### Task inputs
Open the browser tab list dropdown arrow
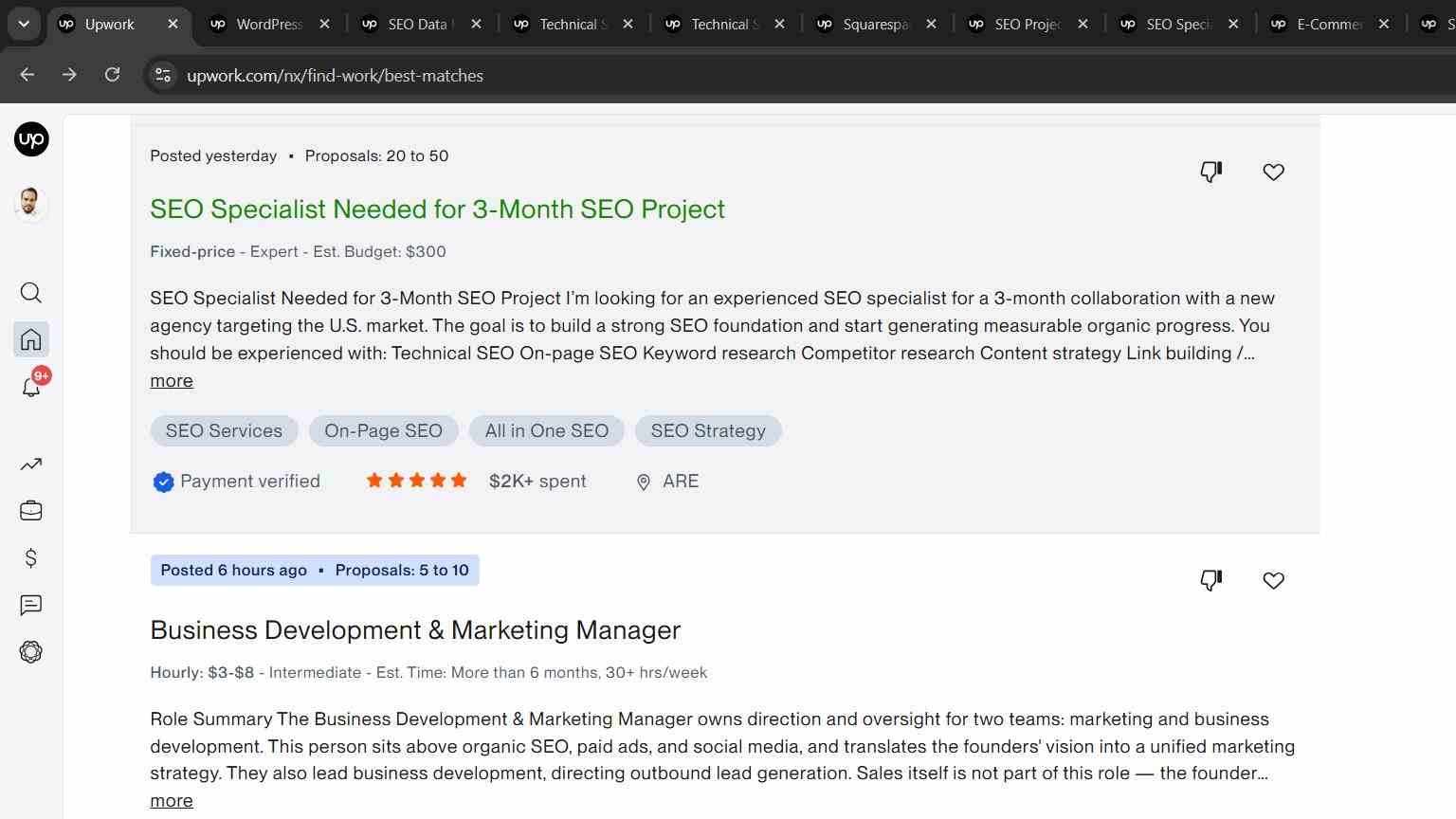This screenshot has height=819, width=1456. tap(24, 24)
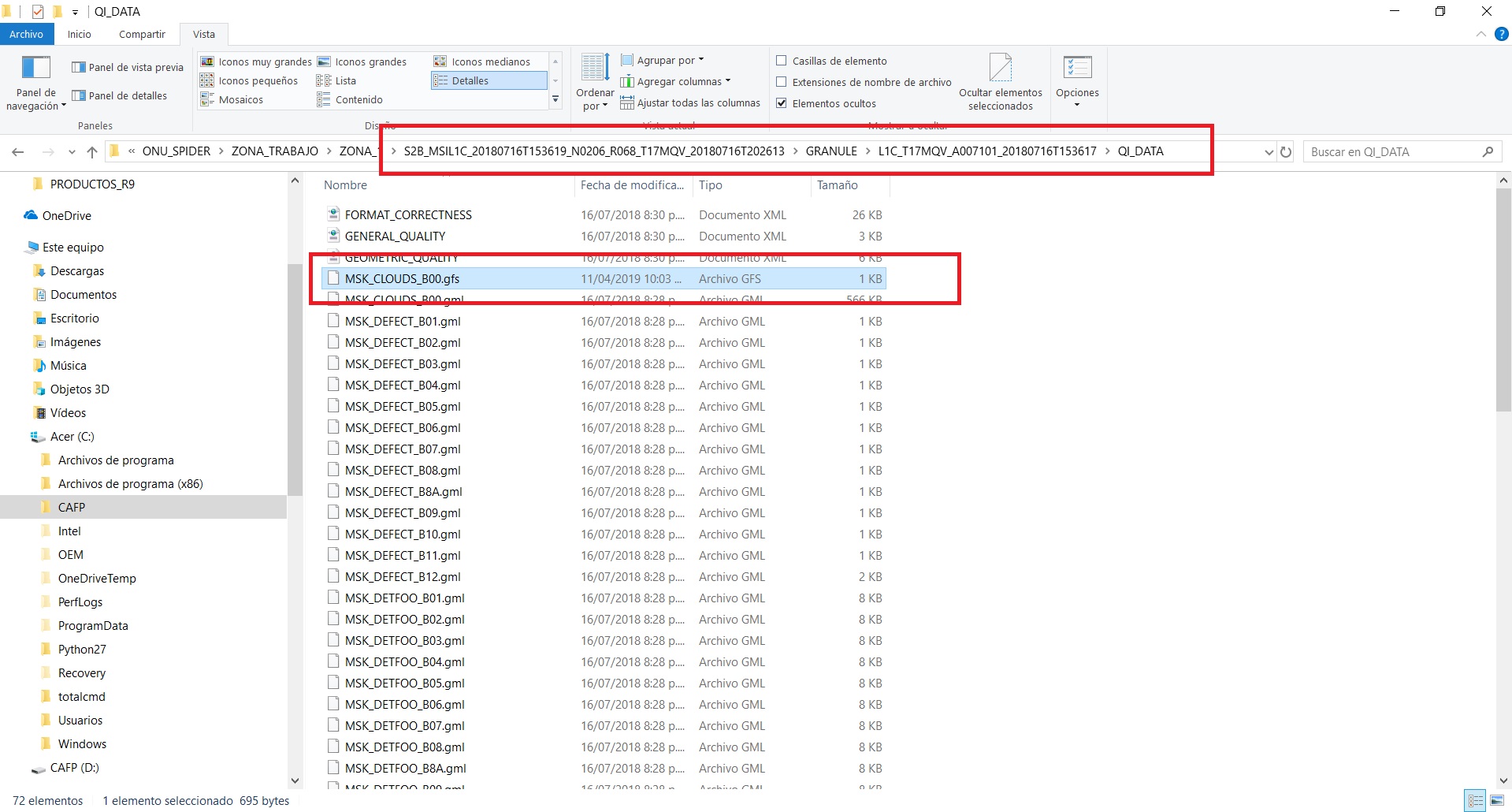Screen dimensions: 1512x812
Task: Click the file list vertical scrollbar
Action: [1503, 300]
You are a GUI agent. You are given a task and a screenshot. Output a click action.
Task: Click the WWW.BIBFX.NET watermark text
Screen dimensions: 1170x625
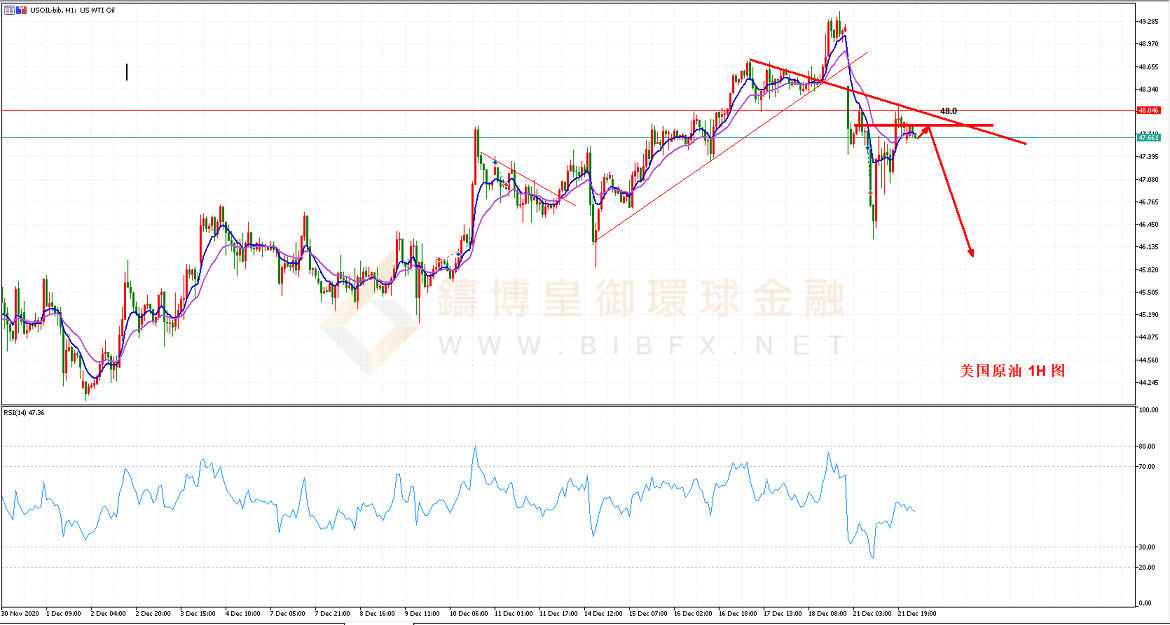[x=640, y=346]
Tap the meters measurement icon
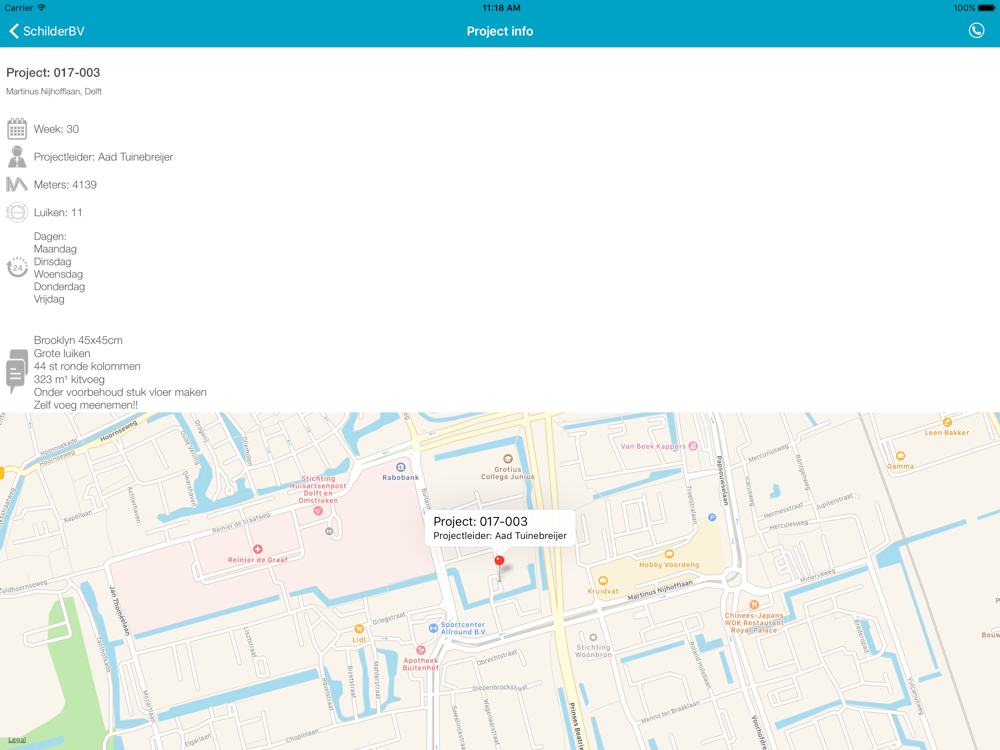The image size is (1000, 750). pyautogui.click(x=17, y=184)
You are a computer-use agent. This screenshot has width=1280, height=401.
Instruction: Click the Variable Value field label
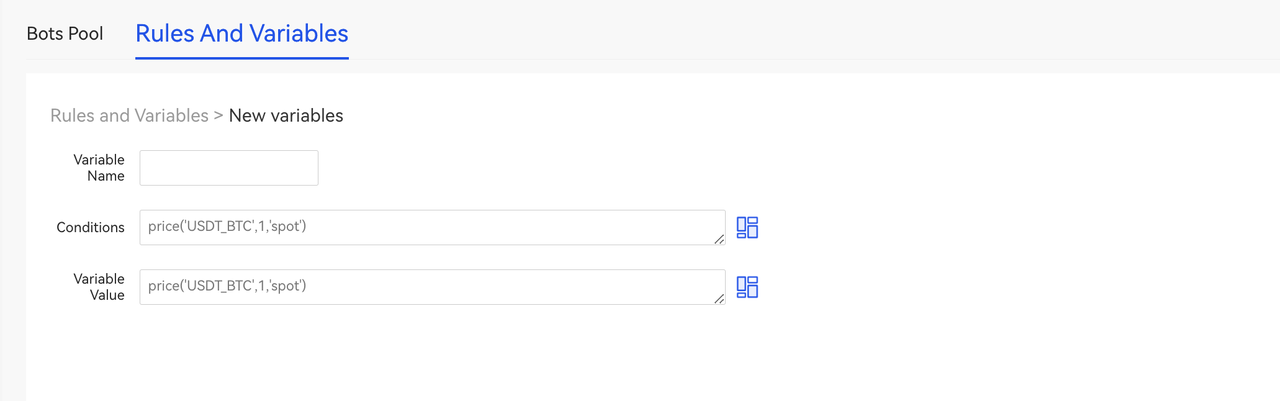coord(99,287)
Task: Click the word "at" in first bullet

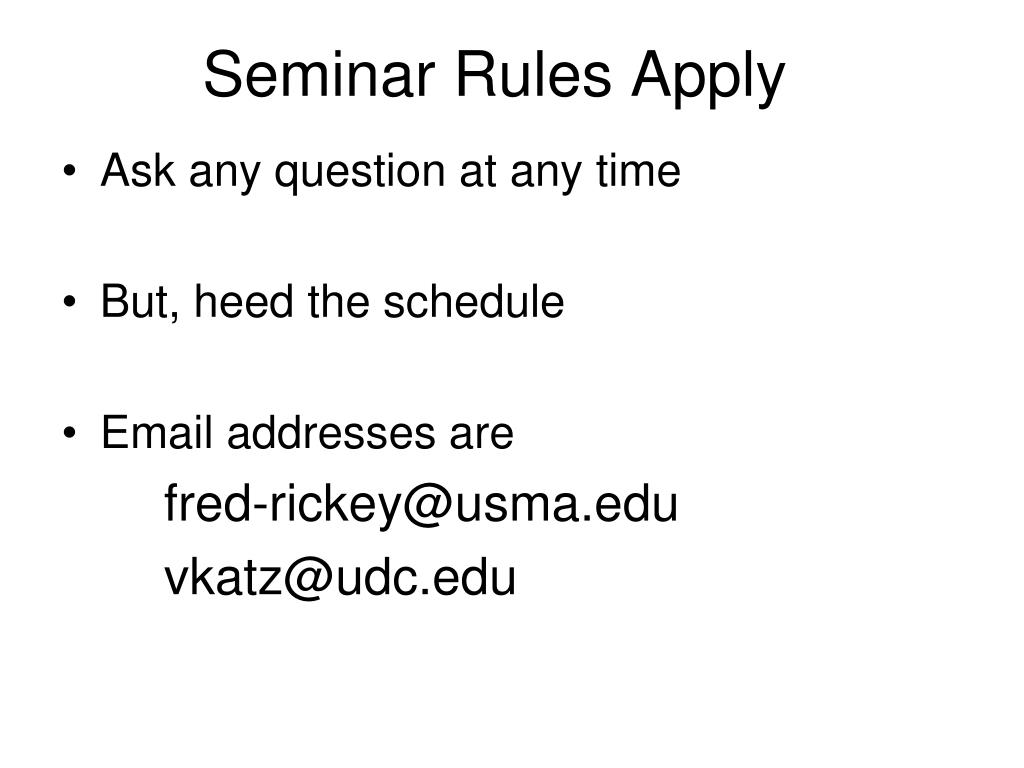Action: [477, 172]

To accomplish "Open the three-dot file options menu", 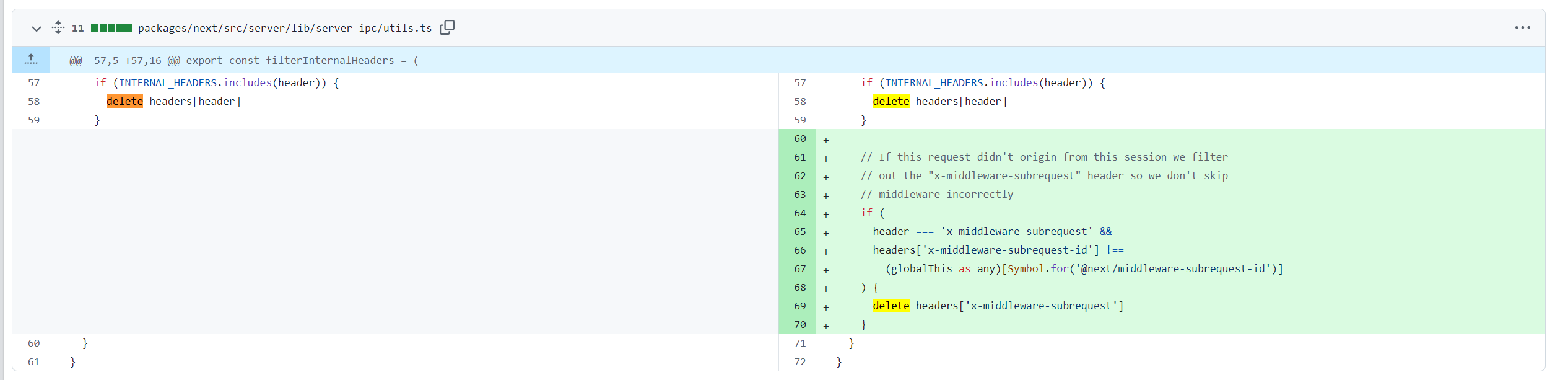I will pyautogui.click(x=1522, y=28).
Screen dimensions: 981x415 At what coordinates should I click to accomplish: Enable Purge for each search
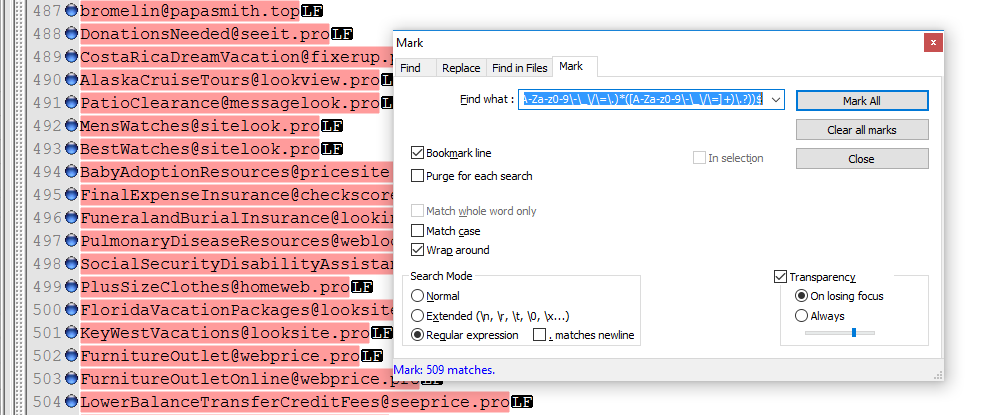point(417,176)
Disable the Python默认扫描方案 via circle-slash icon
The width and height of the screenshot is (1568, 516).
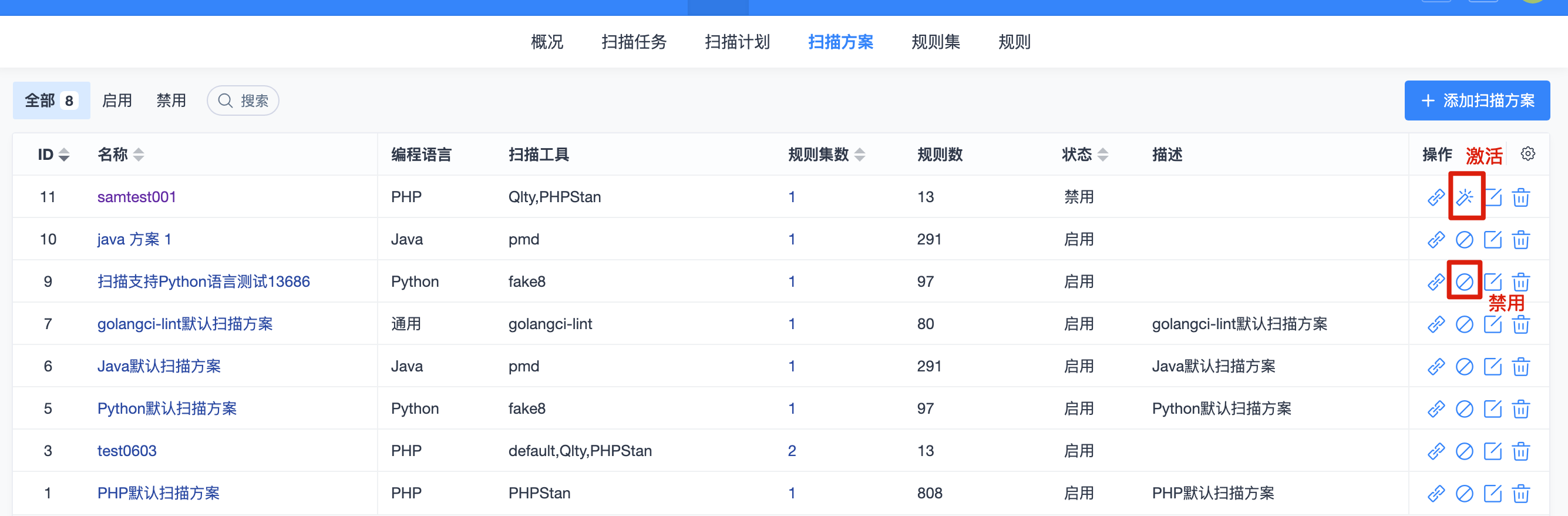coord(1464,408)
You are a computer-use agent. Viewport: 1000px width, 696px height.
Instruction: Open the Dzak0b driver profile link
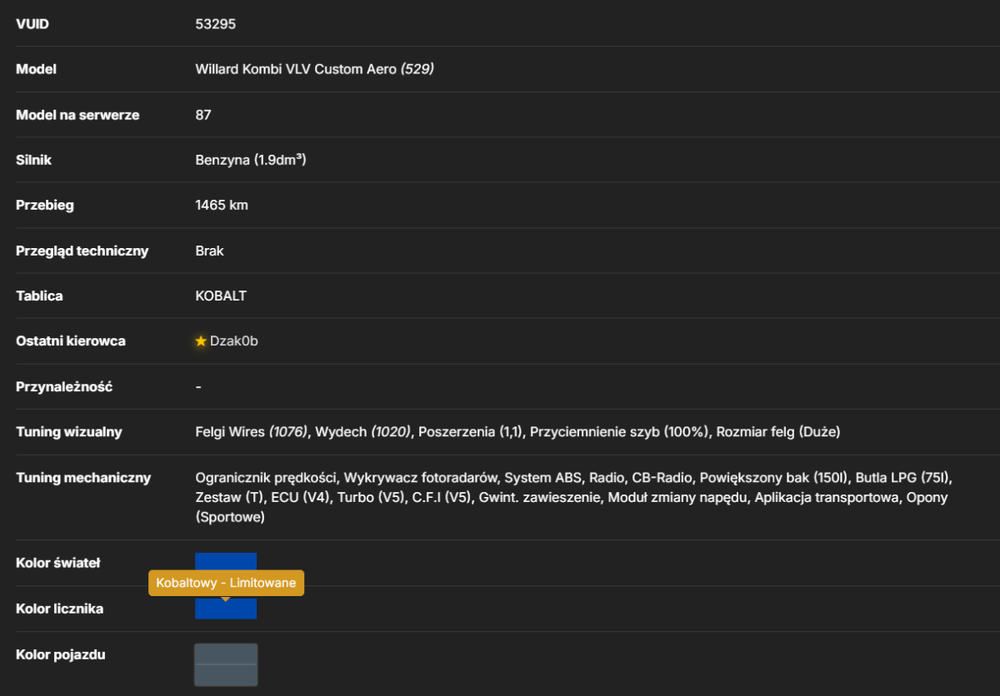tap(234, 341)

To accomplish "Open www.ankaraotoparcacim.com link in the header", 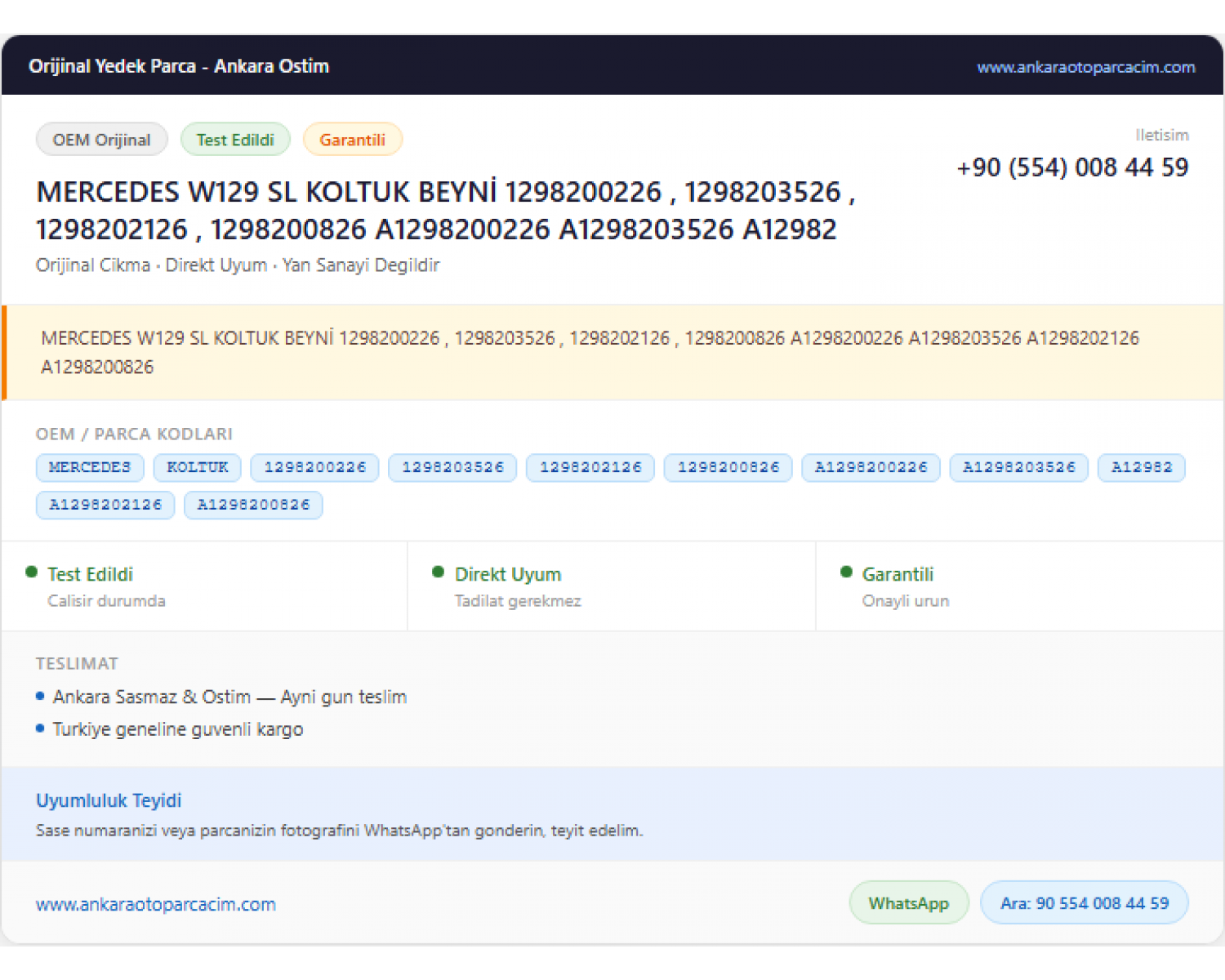I will click(1085, 67).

### Exercise requirements
Only the lines from the start of the records to the line with "Task: Click the WWW.BIBFX.NET watermark text" belong in the copy. Print them exactly, minus pictures.

### Problem solution
Open the browser tab list dropdown arrow
This screenshot has height=819, width=1456. tap(24, 24)
Screen dimensions: 1512x812
Task: Click the file list vertical scrollbar
Action: [1503, 300]
You are a GUI agent. You are given a task and a screenshot. Output a click action.
Task: Click the WWW.BIBFX.NET watermark text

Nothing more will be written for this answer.